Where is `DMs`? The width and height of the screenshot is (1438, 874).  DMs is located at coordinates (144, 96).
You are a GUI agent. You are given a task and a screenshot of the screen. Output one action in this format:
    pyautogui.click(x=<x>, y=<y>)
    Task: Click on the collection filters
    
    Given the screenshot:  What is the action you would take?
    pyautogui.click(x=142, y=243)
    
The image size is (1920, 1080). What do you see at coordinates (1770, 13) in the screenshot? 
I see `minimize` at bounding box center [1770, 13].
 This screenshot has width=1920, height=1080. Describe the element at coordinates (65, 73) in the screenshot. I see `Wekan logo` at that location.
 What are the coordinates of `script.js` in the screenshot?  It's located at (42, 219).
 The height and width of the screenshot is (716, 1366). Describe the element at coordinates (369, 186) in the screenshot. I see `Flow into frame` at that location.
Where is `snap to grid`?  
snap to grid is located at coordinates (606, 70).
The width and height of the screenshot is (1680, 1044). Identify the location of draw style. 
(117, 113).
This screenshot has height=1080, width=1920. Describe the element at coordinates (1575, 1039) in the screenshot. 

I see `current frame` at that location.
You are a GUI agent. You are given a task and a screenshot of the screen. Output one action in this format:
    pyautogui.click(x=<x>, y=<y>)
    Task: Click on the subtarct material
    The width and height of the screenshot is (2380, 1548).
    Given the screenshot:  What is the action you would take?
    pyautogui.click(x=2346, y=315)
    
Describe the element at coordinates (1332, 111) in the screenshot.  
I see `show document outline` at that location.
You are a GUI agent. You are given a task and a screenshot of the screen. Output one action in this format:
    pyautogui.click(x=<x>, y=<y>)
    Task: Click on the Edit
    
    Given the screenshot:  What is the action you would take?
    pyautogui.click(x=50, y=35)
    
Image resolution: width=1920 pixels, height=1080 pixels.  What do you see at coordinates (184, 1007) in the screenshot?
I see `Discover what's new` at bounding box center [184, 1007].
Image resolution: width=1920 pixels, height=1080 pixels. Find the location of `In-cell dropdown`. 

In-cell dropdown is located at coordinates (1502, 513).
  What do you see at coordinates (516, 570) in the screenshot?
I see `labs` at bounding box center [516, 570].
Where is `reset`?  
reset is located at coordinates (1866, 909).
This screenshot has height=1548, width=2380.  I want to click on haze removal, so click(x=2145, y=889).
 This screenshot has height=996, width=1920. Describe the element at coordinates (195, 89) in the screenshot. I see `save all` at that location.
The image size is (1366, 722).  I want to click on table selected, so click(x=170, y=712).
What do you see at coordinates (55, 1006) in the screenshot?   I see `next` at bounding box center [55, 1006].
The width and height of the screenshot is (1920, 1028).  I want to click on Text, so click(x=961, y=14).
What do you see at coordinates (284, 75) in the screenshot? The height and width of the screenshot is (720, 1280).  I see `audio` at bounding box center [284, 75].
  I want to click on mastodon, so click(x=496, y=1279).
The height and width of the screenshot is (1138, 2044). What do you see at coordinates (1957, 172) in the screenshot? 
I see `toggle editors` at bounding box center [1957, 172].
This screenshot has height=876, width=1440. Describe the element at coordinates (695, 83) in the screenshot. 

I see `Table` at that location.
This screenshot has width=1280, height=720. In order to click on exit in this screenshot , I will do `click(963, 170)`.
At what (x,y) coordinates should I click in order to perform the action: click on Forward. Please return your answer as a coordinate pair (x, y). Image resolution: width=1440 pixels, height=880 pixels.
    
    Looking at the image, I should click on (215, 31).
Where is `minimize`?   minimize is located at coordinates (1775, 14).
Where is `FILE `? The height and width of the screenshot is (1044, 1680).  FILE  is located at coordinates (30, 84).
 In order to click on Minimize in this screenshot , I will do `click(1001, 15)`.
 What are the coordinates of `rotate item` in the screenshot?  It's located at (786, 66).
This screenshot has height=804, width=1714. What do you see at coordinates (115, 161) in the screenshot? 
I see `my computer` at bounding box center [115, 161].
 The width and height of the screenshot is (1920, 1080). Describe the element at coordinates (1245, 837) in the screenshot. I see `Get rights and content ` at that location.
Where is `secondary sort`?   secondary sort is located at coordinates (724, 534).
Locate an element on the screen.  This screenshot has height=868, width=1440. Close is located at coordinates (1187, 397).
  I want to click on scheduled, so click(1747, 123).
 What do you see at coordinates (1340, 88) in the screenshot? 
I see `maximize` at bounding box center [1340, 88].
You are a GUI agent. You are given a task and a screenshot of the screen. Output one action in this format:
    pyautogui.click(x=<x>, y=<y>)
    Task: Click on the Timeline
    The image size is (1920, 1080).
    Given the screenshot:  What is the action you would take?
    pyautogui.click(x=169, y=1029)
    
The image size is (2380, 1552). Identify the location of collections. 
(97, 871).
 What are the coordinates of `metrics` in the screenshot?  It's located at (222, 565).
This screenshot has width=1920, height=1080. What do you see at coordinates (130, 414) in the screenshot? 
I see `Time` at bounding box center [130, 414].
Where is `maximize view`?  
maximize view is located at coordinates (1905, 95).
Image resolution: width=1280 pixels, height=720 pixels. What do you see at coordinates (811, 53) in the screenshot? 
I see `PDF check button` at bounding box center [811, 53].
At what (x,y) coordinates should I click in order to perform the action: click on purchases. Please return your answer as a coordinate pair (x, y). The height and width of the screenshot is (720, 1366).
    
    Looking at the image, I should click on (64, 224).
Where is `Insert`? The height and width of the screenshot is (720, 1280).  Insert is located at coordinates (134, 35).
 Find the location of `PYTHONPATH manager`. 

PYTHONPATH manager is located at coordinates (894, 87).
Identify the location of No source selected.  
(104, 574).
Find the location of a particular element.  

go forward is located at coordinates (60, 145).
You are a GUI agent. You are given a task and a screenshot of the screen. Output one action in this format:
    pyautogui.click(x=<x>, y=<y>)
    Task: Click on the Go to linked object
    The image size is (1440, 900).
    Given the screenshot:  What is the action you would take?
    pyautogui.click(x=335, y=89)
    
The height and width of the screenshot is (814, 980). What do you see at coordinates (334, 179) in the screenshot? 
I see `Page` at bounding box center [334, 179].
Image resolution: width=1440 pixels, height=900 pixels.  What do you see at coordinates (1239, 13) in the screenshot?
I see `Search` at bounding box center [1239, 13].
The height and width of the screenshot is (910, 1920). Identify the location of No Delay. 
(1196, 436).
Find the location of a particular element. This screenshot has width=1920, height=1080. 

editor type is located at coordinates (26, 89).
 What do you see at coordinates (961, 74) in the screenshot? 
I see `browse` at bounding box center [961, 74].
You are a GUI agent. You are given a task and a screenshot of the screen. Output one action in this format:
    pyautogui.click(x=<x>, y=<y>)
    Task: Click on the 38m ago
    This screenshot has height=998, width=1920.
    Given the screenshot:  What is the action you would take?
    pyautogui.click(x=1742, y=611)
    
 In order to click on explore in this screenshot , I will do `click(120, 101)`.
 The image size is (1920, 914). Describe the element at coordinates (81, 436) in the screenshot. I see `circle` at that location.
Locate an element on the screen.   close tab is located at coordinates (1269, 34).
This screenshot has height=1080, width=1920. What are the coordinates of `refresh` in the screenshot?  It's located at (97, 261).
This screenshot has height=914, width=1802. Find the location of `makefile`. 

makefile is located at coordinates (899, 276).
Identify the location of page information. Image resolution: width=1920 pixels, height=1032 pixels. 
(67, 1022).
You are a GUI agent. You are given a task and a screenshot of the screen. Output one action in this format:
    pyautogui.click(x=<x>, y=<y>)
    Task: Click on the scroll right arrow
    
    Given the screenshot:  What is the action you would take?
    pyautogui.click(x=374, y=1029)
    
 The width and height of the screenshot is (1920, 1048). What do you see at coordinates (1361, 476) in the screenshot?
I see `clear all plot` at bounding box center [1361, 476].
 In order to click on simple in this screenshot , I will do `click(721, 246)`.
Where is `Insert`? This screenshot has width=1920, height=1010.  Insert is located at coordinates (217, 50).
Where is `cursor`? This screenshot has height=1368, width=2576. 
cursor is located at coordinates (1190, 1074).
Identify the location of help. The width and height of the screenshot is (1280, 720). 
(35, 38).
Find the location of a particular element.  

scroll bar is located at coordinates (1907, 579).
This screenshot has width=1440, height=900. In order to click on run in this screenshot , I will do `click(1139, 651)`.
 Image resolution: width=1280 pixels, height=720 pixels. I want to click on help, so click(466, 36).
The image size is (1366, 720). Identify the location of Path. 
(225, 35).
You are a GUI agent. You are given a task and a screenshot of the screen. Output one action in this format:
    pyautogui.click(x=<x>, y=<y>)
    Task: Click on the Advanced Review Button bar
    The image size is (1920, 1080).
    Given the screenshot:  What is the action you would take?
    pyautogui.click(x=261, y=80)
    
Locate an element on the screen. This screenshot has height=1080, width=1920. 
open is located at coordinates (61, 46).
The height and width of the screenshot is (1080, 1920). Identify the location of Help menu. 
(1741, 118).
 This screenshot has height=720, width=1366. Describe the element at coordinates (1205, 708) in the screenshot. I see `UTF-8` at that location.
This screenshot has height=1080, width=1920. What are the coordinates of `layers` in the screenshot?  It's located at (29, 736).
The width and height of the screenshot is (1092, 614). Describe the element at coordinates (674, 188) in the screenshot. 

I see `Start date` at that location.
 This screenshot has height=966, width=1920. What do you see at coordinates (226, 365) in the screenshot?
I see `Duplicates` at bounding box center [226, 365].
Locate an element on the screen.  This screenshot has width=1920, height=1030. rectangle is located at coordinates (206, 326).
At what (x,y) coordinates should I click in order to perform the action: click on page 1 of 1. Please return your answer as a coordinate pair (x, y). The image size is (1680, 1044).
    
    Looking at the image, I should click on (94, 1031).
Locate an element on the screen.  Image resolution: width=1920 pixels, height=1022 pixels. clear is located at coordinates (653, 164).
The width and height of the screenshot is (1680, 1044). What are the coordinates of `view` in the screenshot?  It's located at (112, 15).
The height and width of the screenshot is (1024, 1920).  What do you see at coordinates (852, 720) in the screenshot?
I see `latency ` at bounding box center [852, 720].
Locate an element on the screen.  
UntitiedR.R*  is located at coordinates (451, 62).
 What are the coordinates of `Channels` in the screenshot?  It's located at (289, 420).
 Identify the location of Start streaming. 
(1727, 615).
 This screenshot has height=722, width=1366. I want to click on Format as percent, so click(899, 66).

########################################

Set task:
Format the material above as a numbered list, from the line with "What do you see at coordinates (55, 1006)" through the line with "The width and height of the screenshot is (1920, 1028).", both included, and omit any blank lines.

Task response:
1. What do you see at coordinates (55, 1006) in the screenshot?   I see `next` at bounding box center [55, 1006].
2. The width and height of the screenshot is (1920, 1028).  I want to click on Text, so click(x=961, y=14).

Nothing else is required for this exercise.